Always be there for your child

“Actions speak louder than words” is a common phrase we all heard while growing up. As cliché as it might sound, the phrase holds a lot of truth. Apart from letting your child know that you will always be there for him/her, try to be physically present by lending a listening ear to his/her worries or concerns regarding your divorce.

Don’ts

Argue or discuss your divorce with your spouse in front of your child
Instead… Plan a proper place and time for your discussion

It can be very traumatising for your child to see you and your spouse arguing and talking about divorce. Hence, it would be best if you and your spouse can discuss the issue in private. Try to find a proper place and time to discuss your divorce away from your child.

Make your child take sides
Instead… Support your child

Spotlighting your child in your discussion puts him/her in a difficult position. Making your child choose which parent to follow or try to “sell” yourself to your child so that he/she will choose you over your spouse (i.e. don’t say “If you choose me, I will buy you everything you want”) puts unnecessary pressure on them. Try to show your child as much attention and support he/she needs during this difficult time.

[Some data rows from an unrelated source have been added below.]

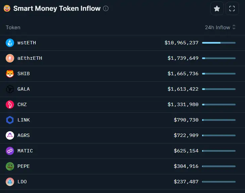Screen dimensions: 245x193
Task: Click the wstETH token icon
Action: coord(10,43)
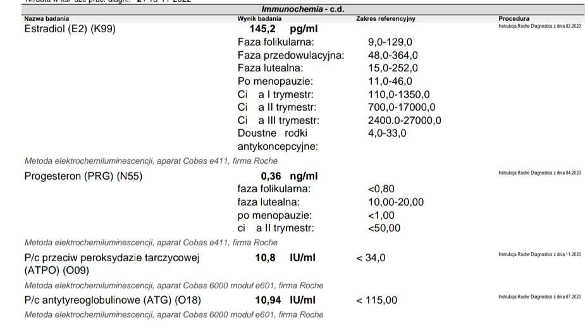
Task: Select the 2400.0-27000,0 third trimester range
Action: click(x=404, y=120)

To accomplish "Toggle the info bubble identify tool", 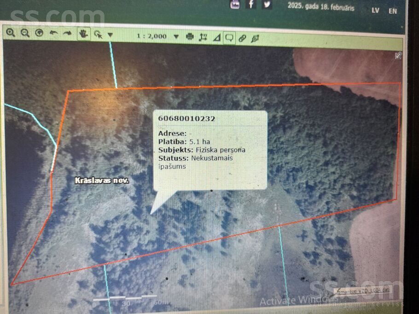I will click(x=229, y=38).
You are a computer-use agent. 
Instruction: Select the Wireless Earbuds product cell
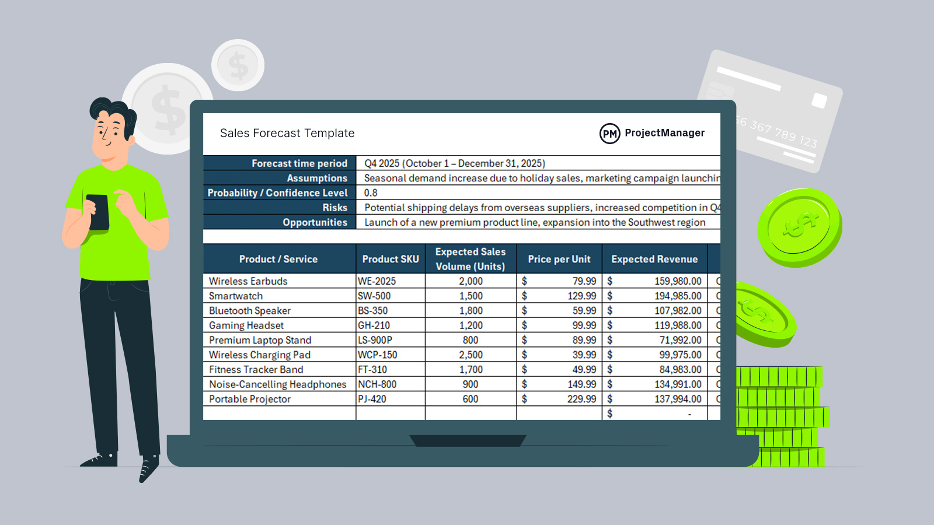249,281
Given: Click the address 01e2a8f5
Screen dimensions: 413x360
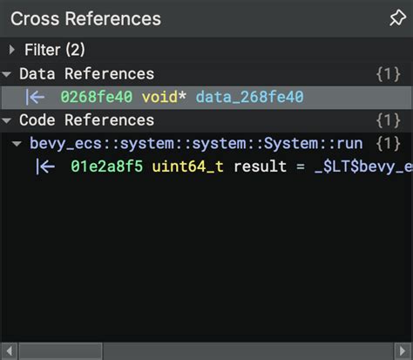Looking at the screenshot, I should (x=106, y=166).
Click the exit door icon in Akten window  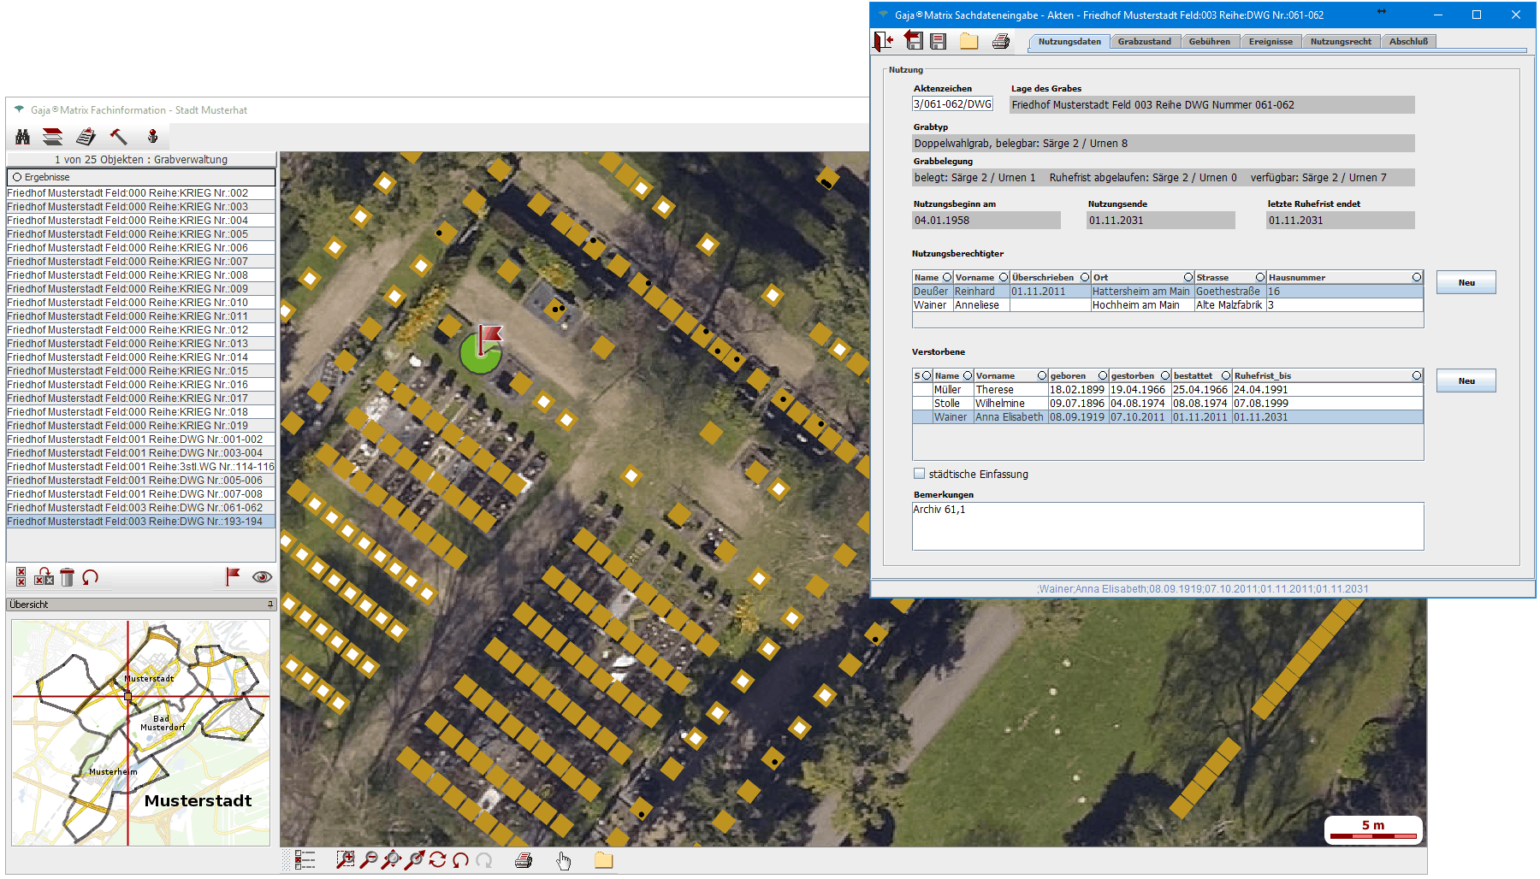coord(883,41)
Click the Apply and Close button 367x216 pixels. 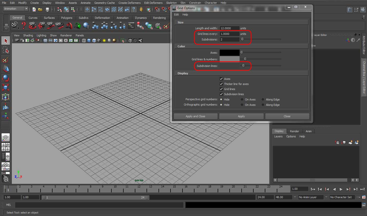tap(195, 116)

Avoid answering your child when he or she questions about your divorce
Instead… Be prepared to be available and answer your child

While some children don’t wish to talk right away, others will have many questions. If your child raises his/her concerns regarding you and your spouse’s divorce, don’t turn him/her away but be as truthful and clear as you can in your responses. If you don’t have the answer to a question, tell your child that you’ll let him/her know when you figure things out. Let your child know that he/she can always ask new questions when they arise. Most importantly, convey to your child the kind of changes which might happen to his/her daily/weekly routine to minimise uncertainty. Keep in mind to minimise disruptions to your child’s life as much as possible.

Do remember to respect your child’s need for time, space and even answers. In addition, your child should be the last person you should turn to for emotional support because he/she is also going through the process. If you require professional support, feel free to contact us at 6709 8400 or click here.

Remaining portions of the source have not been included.